Dr. Tony Swemmer
As Node Manager of the SAEON Ndlovu Node, I am involved in a wide range of long-term environmental research projects, and associated science engagement. My current interests include the role of riparian areas in savanna ecosystems, the impact of elephants on savanna tree communities, and the restoration of grass-dominated ecosystems, from over-grazed, arid rangelands to high-rainfall montane systems.
Dr. Dave Thompson
As Biodiversity Scientist I work across the research platforms of the SAEON Ndlovu node, but mainly at the Haenertsburg and Swartbos mountain observatories, and the Satara Experimental Burn Plots. My interests are skewed towards plant population dynamics and community-level responses to disturbances such as fire, herbivory, and climate variability/change. However, my curiosity is sufficiently broad to accommodate research in pollination ecology, population genetics, river flow, crop phenology, mammal behaviour, and sustainable resource use. I am passionate about training (and learning from) postgraduate students and engaging with high school learners.
Mr. Joe Sibiya
As Science Engagement Officer I am responsible for coordinating Science Education and Outreach activities at SAEON Ndlovu Node. The activities I coordinate include science camps, school based science projects, educator workshops and webinars with the aim of creating awareness of environmental issues amongst learners, educators and the general public. My interest is to encourage learners to appreciate the value of science in their daily lives and to follow careers in environmental sciences.
Mr. Rion Lerm
I am the Senior Technician of the SAEON Ndlovu Node and am involved with a wide range of long-term environmental research infrastructure (maintaining meteorological and hydrological instruments and collating the data). I am also deeply involved with node research projects. My current interests include animal community ecology, functional ecology (specifically birds) and the potential drivers that shape these communities in savanna. My interests stretch further toward remote sensing, GIS and biostatistics that I enjoy teaching to those interested in exploring these technical realms. I am also a PhD candidate in Ecology where I investigate bird community dynamics using citizen science data inside and outside Kruger National Park.
Mr.
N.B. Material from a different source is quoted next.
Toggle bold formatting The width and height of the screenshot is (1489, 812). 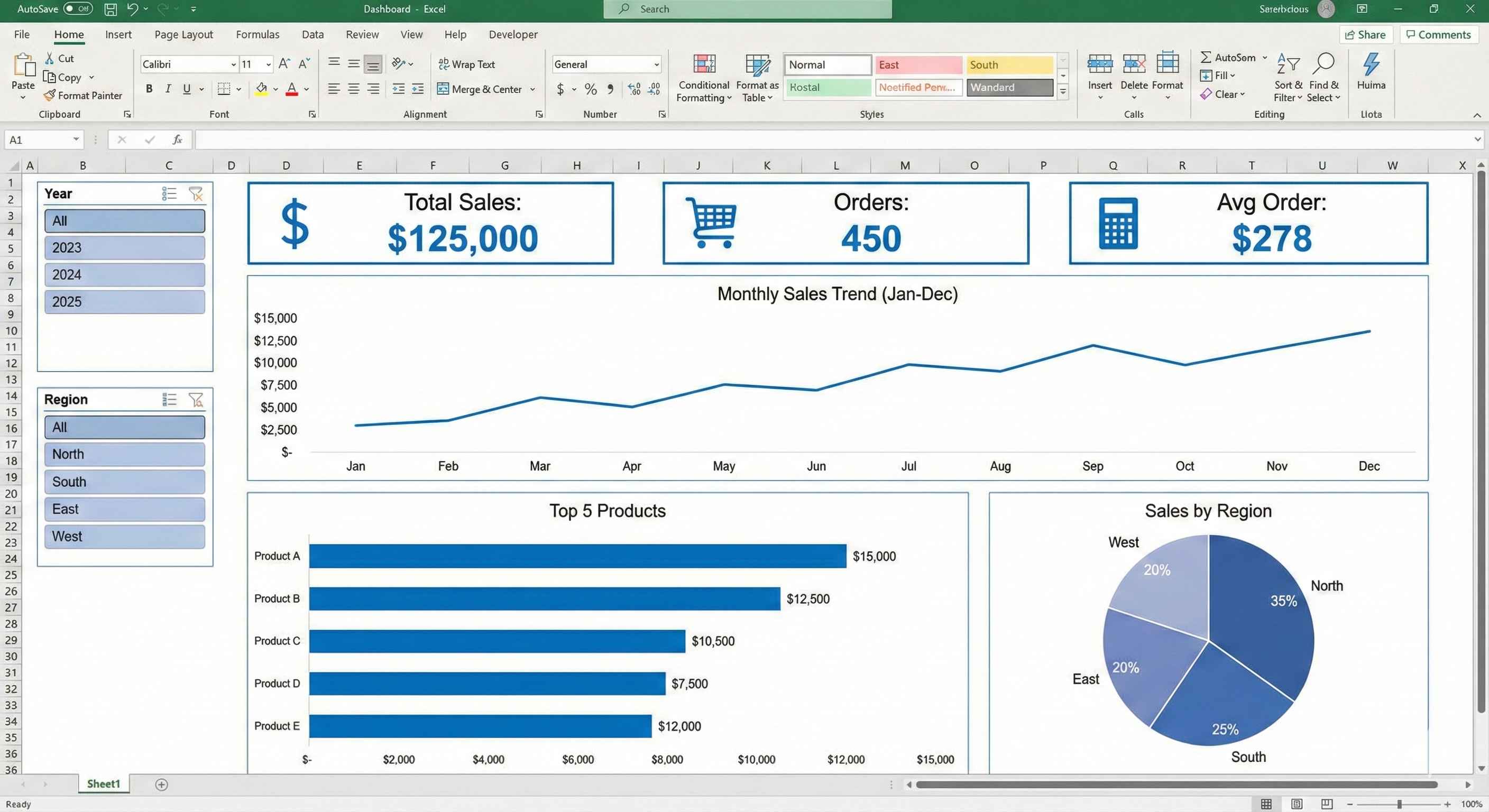click(149, 88)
Mightyman Mashele
Following many years of assisting researchers working in the Kruger National Park, I took up a permanent position of Field Assistant for the SAEON Ndlovu Node in 2010. Based in Welverdiend village, I am responsible for collection of field data on fuelwood harvesting, grass and tree species composition and structure at most of the node sites. I also regularly assist visiting post-graduate students with their fieldwork.
Ms. Una Manave
As Administrative Assistant, I provide administrative support to ensure efficient communication and operation between the Ndlovu Node, National Office and external stakeholders and suppliers. I also support managers and employees through a variety of tasks.
Dr. Keenan Stears
Keenan is a post-doctoral researcher at the Ndlovu Node and the University of California, Santa Barbara under the mentorship of Dr Dave Thompson (SAEON Ndlovu) and Prof. Doug McCauley (UCSB). Keenan is researching how anthropogenic disturbance to bottom-up processes in intensively-managed savannas influences herbivore communities. The aim of this research is to assess how different management practices influence soil nutritional properties, plant species composition, and vegetation quality and, ultimately, how these management-mediated effects may regulate bottom-up control of herbivore communities. The research falls under a larger research program: Project TREE (Tri-trophic Relationships in Engineered Ecosystems) active at the Sabi Sands Wildtuin–Mala Mala Complex site.
Dr. Melissa H. Schmitt
Melissa is a previous node post-doctoral researcher, now based at the University of Mpumalanga under the mentorship of Prof Dan Parker. However, she retains affiliation with the node and the University of California Santa Barbara. Melissa’s current project explores the interactive effects of predation risk and food quality on browser habitat use. The study aims to understand how changes in savanna vegetation structure alter herbivore and carnivore communities as well as the feedback between herbivory pressure and plant chemical defences in savanna trees. This research falls under a larger research program: Project TREE (Tri-trophic Relationships in Engineered Ecosystems) active at the Sabi Sands Wildtuin–Mala Mala Complex site.
Prof. Deron Burkepile
Deron is at the University of California, Santa Barbara and is an honorary SAEON Research Associate. He is primarily a marine community ecologist, but has a long history of collaboration with the Ndlovu node at the Satara Experimental Burn plots in the savannas of the Kruger National Park. Here his research has focused on the interactive effects and feedbacks of herbivory, fire and productivity on driving the ecology of African savannas. He is passionate about informing the conservation and restoration of the systems he works in, and strongly advocates for comparing commonalities and differences across ecosystems to facilitate a broader and deeper understanding of ecological patterns.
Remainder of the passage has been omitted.